WORK REQUIRED >>
Copy the following entries exactly as they appear, line for line.

RECORDED DATA >>

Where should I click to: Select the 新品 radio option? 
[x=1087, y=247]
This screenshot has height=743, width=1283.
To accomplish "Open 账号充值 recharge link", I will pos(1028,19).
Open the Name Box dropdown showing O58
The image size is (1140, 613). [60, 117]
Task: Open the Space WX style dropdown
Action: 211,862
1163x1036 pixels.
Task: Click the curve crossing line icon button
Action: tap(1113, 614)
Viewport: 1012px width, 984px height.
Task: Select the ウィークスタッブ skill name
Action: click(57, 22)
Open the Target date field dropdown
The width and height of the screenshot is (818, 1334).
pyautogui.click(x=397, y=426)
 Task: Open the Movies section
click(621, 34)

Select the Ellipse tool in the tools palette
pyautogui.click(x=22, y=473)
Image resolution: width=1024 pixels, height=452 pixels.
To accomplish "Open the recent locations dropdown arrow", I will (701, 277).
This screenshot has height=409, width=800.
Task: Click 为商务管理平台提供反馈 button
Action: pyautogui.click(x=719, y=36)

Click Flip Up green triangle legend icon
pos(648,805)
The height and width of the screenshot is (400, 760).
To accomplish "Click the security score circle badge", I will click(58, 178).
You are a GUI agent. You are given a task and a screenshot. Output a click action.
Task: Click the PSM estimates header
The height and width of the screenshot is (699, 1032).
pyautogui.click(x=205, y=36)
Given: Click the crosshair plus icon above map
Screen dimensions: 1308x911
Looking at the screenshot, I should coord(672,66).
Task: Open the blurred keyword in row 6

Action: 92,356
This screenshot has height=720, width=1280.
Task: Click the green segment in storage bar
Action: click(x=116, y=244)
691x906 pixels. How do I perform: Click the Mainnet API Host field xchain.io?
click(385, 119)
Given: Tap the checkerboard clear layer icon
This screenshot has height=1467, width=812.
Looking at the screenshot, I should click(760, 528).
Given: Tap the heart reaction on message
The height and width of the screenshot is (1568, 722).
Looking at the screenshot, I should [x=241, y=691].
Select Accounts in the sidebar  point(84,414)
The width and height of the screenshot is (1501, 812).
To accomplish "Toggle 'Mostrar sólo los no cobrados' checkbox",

EXERCISE ANSWER >>
Where should I click to: Select the 新品 radio option? 
[x=1087, y=247]
This screenshot has height=743, width=1283.
To accomplish "Open 账号充值 recharge link", I will pos(1028,19).
Open the Name Box dropdown showing O58
The image size is (1140, 613). [60, 117]
Task: Open the Space WX style dropdown
Action: 211,862
1163x1036 pixels.
Task: Click the curve crossing line icon button
Action: tap(1113, 614)
Viewport: 1012px width, 984px height.
Task: Select the ウィークスタッブ skill name
Action: click(57, 22)
Open the Target date field dropdown
The width and height of the screenshot is (818, 1334).
pyautogui.click(x=397, y=426)
 Task: Open the Movies section
click(621, 34)

Select the Ellipse tool in the tools palette
pyautogui.click(x=22, y=473)
Image resolution: width=1024 pixels, height=452 pixels.
To accomplish "Open the recent locations dropdown arrow", I will (701, 277).
This screenshot has height=409, width=800.
Task: Click 为商务管理平台提供反馈 button
Action: pyautogui.click(x=719, y=36)

Click Flip Up green triangle legend icon
pos(648,805)
The height and width of the screenshot is (400, 760).
To accomplish "Click the security score circle badge", I will click(58, 178).
You are a GUI agent. You are given a task and a screenshot. Output a click action.
Task: Click the PSM estimates header
The height and width of the screenshot is (699, 1032).
pyautogui.click(x=205, y=36)
Given: Click the crosshair plus icon above map
Screen dimensions: 1308x911
Looking at the screenshot, I should coord(672,66).
Task: Open the blurred keyword in row 6

Action: 92,356
This screenshot has height=720, width=1280.
Task: Click the green segment in storage bar
Action: click(x=116, y=244)
691x906 pixels. How do I perform: Click the Mainnet API Host field xchain.io?
click(385, 119)
Given: Tap the checkerboard clear layer icon
This screenshot has height=1467, width=812.
Looking at the screenshot, I should click(760, 528).
Given: Tap the heart reaction on message
The height and width of the screenshot is (1568, 722).
Looking at the screenshot, I should [x=241, y=691].
Select Accounts in the sidebar  point(84,414)
The width and height of the screenshot is (1501, 812).
To accomplish "Toggle 'Mostrar sólo los no cobrados' checkbox",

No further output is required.